*Challenges:*
1 – Can you rewrite the stretch from "# harvester" through "one Any idea?" in the Harvester upgrade thread, changing "3 node cluster" to "three-node cluster"?
2 – Answer these questions about the Harvester upgrade thread:
(a) Which version is the cluster being upgraded from, and to which version?
(b) How long has the original poster been running Harvester in production?
(c) How much did the etcd database grow on at least one node when the upgrade started?
3 – Could you carry on the Harvester upgrade thread from its last message?

*Text shown:*
§

Hi im upgrading my prod cluster (3 node cluster HP...
# harvester
f
Hi im upgrading my prod cluster (3 node cluster HP DLG9) form 1.4.1 to 1.4.2 the upgrade process gets stuck either here or in Image preloaded in the node 1 the only container failing is this one Any idea?
image.png
b
Did the pre-check script pass all the tests?
👍 1
What do the logs and events from the crash looping pod say?
f
yes
i fixed the error by removing the other logging cluster outputs and Flow
but now its stuck and its not crating the jobs in the cattle-system namespace
an its stuck in this state
its been 2 years now running harvester in prod and each upgrade its becoming a nightmare
👀 1
r
Hey @future-gigabyte-33261, could you generate a support bundle for us to assess the situation?
f
Yes
b
I normally start rebooting the nodes that are stuck after verifying they are drained from active VMs. I feel like it's 50/50 on if it will fix things.
f
I will try tomorrow and also generate the support bundle since today i cant access the infra
p
always be ready to nuke the cluster is my motto 😅
f
supportbundle_c902b5ab-8c69-4eda-82e4-68728d1b2e9e_2025-05-27T16-20-02Z.zip
👀 1
@red-king-19196
f
Hello @red-king-19196! @future-gigabyte-33261 and I tried to investigate a bit on our own, but basically we only restarted the nodes a couple of times. We noticed that the etcd database size was not matching across the nodes, and that there was a sudden increase in size at least in one of the nodes when the upgrade started (a jump from 77MB to 1.6GB). Besides this, the rke2-server service is failing to start on all nodes, throwing 502 and 503 errors.

§

(Records from a dataset)
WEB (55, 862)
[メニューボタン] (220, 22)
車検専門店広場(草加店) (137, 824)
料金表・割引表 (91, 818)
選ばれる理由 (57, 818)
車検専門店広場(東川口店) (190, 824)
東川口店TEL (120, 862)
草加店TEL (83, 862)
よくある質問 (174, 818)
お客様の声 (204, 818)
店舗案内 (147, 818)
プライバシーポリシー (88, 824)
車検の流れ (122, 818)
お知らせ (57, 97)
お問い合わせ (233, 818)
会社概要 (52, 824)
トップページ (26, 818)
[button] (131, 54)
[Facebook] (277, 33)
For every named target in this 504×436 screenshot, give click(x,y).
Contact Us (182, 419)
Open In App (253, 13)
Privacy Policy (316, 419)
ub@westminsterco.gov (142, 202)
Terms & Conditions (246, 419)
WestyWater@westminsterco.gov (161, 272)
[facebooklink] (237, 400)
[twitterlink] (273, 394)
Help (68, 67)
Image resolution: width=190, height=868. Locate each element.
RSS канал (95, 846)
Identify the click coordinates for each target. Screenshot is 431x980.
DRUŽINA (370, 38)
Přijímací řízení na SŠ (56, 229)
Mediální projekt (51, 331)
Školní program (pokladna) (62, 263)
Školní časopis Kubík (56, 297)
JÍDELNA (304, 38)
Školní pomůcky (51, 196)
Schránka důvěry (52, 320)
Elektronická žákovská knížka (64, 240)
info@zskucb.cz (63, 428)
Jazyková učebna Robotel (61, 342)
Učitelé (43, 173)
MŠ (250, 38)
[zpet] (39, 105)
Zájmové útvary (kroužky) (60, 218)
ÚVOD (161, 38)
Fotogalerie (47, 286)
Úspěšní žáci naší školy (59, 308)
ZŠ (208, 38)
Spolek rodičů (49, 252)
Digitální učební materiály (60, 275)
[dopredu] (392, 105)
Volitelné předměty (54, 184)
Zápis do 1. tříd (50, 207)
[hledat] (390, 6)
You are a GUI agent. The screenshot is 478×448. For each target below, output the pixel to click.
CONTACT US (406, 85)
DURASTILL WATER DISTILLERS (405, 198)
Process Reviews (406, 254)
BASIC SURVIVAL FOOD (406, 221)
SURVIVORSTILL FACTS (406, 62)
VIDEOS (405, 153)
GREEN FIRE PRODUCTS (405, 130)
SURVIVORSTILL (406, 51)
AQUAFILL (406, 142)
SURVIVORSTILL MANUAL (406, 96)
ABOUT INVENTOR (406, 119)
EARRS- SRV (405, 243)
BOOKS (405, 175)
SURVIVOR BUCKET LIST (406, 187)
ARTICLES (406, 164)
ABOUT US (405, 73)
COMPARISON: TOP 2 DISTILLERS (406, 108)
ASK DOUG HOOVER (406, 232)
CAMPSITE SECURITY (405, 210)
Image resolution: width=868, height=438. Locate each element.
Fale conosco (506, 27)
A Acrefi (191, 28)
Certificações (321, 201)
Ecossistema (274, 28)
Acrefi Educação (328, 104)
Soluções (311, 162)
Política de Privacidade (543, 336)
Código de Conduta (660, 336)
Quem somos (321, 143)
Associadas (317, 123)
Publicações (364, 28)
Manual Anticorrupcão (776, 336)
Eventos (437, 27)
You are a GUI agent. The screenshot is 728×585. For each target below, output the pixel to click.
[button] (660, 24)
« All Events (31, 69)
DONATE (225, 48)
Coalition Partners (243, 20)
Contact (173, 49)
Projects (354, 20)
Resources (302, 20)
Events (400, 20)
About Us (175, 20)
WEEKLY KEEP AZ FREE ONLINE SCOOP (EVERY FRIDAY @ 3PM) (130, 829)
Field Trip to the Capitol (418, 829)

§

*Responses per task:*
1 –
# harvester
f
Hi im upgrading my prod cluster (three-node cluster HP DLG9) form 1.4.1 to 1.4.2 the upgrade process gets stuck either here or in Image preloaded in the node 1 the only container failing is this one Any idea?

2 –
(a) From 1.4.1 to 1.4.2.
(b) 2 years.
(c) It jumped from 77MB to 1.6GB.

3 –
ideally, we'd prefer to continue with the upgrade to 1.4.2 (and then to 1.4.3). However, if this is not possible with the current state, we'd prefer to roll back to the state previous to the upgrade and start again from there.
b
etcd may just need to get defragged
Are you monitoring events?
ie
watch kubectl get events -A
f
I cant use kubectl
b
O.o
why not?
f
Rke2 service issues
1sec
image.png
b
Uh. That's not good
p
3ogp2b.jpg
f
image.png
b
Looking at the harvester UI, are you on a node it currently thinks is the control plane?
f
i have lost the ui
the cluster is degraded
this is node 1 and its supposed to be main node
b
I'd log into all the other nodes and see if you have kubectl from any of them.
f
let me do that
1 sec
ok i have in node 3
the wired issue is that it comes
and then it dissaperas
image.png
b
Network failures
f
and now its gone agian
b
start checking
systemctl
for the server processes and make sure they're running properly and/or journald
sounds like rke2 is crashing
f
yep
image.png
@bland-article-62755 node1 is master and its 10.10.100.1 node3
meanwhile in node 2 is starting the rke2-server service
b
I've only recovered etcd from split brain once and we needed our Suse support contract to do it.
🦜 1
It sounds like you might have rebooted the etcd nodes before they could recover and it's now in a bad state.
f
and this has always confused when we set this cluster up we did the following: 1. setup node 1 create cluster 2. setup node 2 join into the cluster 3. setup node 3 join into the cluster
b
Yeah, after node2 and node3 join, they get promoted so you have HA.
f
ye but in node 2 is running rke2-server
in node 3 is running rke2-agent
service
b
but if you turn them all off at the same time before etcd is healthy bad things™️ happen
f
and all the vms where of
and the node was cordoned
i restarted it
b
but basically we only restarted the nodes a couple of times.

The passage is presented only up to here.